大规模语言模型（LLM）的蓬勃发展催生了对 LLM 进行全面，高效，准确的基准评测（Benchmarking）需求。一些统一的评测框架，比如 HuggingFace Open LLM Leaderboard 的后端 LM Eval Harness，国内的 OpenComapass，清华大学的 UltraEval 等框架应运而生。

然而，他们的框架可靠性如何呢？我们评测一个模型的好坏，最重要的就是想要知道模型 A 和模型 B 谁好谁坏，然而现在刷榜现象横生，LLM 评估的可靠性显然是不足的。因此，这篇工作对 LLM 评估框架中的可靠性进行了完整地剖析，并以一个完整的、典型的流程为例来展示，如下图所示。

1. Data Item Transformation：来自各种各样的评测数据集（例如，MMLU，GSM8K，TruthfulQA 等）中的问题都会被转换成相似的问题-回答类型，比如以字母为选项的单项选择题。这一步的不可靠性在于，将所有的问题都转换为字母选项本身就是不可靠的，因为许多模型对字母选项有偏见，模型对字母选择的稳定性没有对选项内容的稳健性高。
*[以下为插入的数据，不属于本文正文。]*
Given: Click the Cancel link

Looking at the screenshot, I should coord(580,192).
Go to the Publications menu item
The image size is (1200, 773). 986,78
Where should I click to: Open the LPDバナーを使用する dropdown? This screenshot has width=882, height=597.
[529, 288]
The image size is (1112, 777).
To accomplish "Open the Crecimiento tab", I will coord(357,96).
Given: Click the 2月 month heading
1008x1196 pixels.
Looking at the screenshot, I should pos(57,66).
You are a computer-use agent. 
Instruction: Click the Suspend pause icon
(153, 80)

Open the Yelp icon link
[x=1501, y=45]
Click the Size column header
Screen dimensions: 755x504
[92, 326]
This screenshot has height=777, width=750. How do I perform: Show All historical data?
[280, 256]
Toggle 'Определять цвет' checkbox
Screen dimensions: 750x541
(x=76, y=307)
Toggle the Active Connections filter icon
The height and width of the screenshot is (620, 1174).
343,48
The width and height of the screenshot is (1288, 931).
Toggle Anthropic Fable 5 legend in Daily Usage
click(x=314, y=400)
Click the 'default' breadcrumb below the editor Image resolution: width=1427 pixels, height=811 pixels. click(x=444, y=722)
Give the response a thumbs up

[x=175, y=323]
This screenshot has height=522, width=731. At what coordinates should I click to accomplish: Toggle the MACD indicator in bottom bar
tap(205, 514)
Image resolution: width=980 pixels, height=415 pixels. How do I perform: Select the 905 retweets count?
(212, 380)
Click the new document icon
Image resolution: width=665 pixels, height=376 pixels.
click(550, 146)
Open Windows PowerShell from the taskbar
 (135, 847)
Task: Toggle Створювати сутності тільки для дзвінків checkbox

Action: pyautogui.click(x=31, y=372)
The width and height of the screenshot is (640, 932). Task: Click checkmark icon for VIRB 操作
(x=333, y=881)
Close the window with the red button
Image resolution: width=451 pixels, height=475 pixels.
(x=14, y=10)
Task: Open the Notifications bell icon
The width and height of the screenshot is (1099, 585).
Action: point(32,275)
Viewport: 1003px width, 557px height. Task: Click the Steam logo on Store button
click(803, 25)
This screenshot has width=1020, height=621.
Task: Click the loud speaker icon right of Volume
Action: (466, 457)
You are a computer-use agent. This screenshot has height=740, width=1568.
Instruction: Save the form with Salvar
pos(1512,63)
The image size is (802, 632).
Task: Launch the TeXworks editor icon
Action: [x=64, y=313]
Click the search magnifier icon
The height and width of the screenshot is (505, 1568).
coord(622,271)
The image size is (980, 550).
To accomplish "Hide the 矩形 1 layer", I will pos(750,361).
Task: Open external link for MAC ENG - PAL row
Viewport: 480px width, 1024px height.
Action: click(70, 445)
2. Question Prompting & LLM Answering：依次把各种问题以某种特定的 Prompt 形式（例如，Few-Shot，CoT 等）来向大模型发起请求，模型回答这个问题。这一步的不稳定因素就更多了。

不同的 LLM 本身可能就更擅长某种 Prompt 格式，细微的 prompt 变化可能都会导致最终评测结果发生大的改变；模型本身训练集中是否泄露了测试任务的测试集也会产生很大的影响，这在今天的评测工作中尤为明显；温度系数，解码策略等也显著影响模型生成的内容，Self-Consistency 的论文已经表明了模型不能够稳定地进行结果地输出，因此解码中的不稳定性因素是很多的。

3. Key Answer Extraction & Matching：收集到了 LLM 的回答之后，往往还要提取其中的真正选择。模型有可能输出的是 “I'm willing to help. My answer to the question is xxx. Explanation: xxxxxx. Therefore, I choose option B.” 如此以来，就需要提取这个步骤，进而与正确答案做匹配。这个步骤所有框架都会使用正则表达式来提取，然而作者找到了许多有力的证据表明正则表达式提取失败的案例，如下图所示。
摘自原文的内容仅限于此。